The value of the “next” element will change with each query and should be treated as an opaque string. The “next” element will look like the following in the response body:

{
  "results": [
    { "timePeriod": "201101010000", "count": 32 },
    { "timePeriod": "201101020000", "count": 45 },
    { "timePeriod": "201101030000", "count": 57 },
    { "timePeriod": "201101040000", "count": 123 },
    { "timePeriod": "201101050000", "count": 134 },
    { "timePeriod": "201101060000", "count": 120 },
    { "timePeriod": "201101070000", "count": 43 },
    { "timePeriod": "201101080000", "count": 65 },
    { "timePeriod": "201101090000", "count": 85 },
    { "timePeriod": "201101100000", "count": 32 },
    { "timePeriod": "201101110000", "count": 23 },
    { "timePeriod": "201101120000", "count": 85 },
    { "timePeriod": "201101130000", "count": 32 },
    { "timePeriod": "201101140000", "count": 95 },
    { "timePeriod": "201101150000", "count": 109 },
    { "timePeriod": "201101160000", "count": 34 },
    { "timePeriod": "201101170000", "count": 74 },
    { "timePeriod": "201101180000", "count": 24 },
    { "timePeriod": "201101190000", "count": 90 },
    { "timePeriod": "201101200000", "count": 85 },
    { "timePeriod": "201101210000", "count": 93 },
    { "timePeriod": "201101220000", "count": 48 },
    { "timePeriod": "201101230000", "count": 37 },
    { "timePeriod": "201101240000", "count": 54 },
    { "timePeriod": "201101250000", "count": 52 },
    { "timePeriod": "201101260000", "count": 84 },
    { "timePeriod": "201101270000", "count": 120 },
    { "timePeriod": "201101280000", "count": 34 },
    { "timePeriod": "201101290000", "count": 83 },
    { "timePeriod": "201101300000", "count": 23 },
    { "timePeriod": "201101310000", "count": 12 }
   ],
  "totalCount":2027, 
  "next":"NTcxODIyMDMyODMwMjU1MTA0",
  "requestParameters":
    {
      "bucket":"day",
      "fromDate":"201101010000",
      "toDate":"201201010000"
    }
}

The response to a subsequent request might look like the following (note the new counts timeline and different “next” value):

{
  "results": [
    { "timePeriod": "201102010000", "count": 45 },
    { "timePeriod": "201102020000", "count": 76 },
     ....
    { "timePeriod": "201103030000", "count": 13 }
 ],
 "totalCount":3288, 
 "next":"WE79fnakFanyMDMyODMwMjU1MTA0",
 "requestParameters":
    {
      "bucket":"day",
      "fromDate":"201101010000",
      "toDate":"201201010000"
    }
}

You can continue to pass in the “next” element from your previous query until you have received all counts from the query time period.

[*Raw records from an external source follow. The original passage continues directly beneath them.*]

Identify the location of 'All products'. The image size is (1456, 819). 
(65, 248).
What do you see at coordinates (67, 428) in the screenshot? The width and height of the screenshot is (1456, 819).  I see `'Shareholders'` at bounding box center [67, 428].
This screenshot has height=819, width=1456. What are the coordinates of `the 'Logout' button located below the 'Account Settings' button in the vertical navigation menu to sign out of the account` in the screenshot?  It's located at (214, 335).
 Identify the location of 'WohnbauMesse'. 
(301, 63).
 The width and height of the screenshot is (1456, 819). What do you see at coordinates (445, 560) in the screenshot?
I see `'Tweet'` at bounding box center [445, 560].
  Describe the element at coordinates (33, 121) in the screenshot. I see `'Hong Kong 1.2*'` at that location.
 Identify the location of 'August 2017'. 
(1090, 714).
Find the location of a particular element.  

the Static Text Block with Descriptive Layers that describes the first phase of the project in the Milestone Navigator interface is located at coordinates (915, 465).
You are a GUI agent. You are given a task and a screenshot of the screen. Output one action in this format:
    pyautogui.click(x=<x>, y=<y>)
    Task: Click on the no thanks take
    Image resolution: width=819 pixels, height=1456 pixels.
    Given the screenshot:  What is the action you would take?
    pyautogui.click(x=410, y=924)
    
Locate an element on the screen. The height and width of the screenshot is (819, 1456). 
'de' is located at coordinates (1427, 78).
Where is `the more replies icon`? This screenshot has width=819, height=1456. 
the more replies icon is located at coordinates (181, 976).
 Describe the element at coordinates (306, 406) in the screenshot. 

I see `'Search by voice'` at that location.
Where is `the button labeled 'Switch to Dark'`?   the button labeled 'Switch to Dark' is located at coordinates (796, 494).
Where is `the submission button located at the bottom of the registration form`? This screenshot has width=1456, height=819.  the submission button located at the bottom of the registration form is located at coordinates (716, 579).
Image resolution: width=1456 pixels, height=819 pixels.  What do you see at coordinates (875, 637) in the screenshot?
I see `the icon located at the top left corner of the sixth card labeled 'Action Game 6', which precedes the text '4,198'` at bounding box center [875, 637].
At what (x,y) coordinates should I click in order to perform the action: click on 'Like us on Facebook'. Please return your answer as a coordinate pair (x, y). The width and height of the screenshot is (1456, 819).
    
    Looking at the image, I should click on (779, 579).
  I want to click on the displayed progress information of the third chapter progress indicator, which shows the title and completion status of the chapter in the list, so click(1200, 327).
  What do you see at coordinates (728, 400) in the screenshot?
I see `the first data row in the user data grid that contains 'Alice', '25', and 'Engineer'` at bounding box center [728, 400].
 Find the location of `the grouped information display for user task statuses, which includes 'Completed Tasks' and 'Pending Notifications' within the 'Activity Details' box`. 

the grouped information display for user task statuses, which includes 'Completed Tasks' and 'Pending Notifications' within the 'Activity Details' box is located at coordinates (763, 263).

When you receive a response that does not include a “next” element, it means that you have reached the last page and no additional counts are available in your time range.


HTTP Response Codes 

Status Text Description
200 OK The request was successful. The JSON response will be similar to the following:
400 Bad Request Generally, this response occurs due to the presence of invalid JSON in the request, or where the request failed to send any JSON payload.
401 Unauthorized HTTP authentication failed due to invalid credentials. Log in to console.gnip.com with your credentials to ensure you are using them correctly with your request.
404 Not Found The resource was not found at the URL to which the request was sent, likely because an incorrect URL was used.
422 Unprocessable Entity This is returned due to invalid parameters in a query or when a query is too complex for us to process. – e.g. invalid PowerTrack rules or too many phrase operators, rendering a query too complex.
429 Unknown Code Your app has exceeded the limit on connection requests. The corresponding JSON message will look similar to the following:
500 Internal Server Error There was an error on Gnip's side. Retry your request using an exponential backoff pattern.
502 Proxy Error There was an error on Gnip's side. Retry your request using an exponential backoff pattern.
503 Service Unavailable There was an error on Gnip's side. Retry your request using an exponential backoff pattern.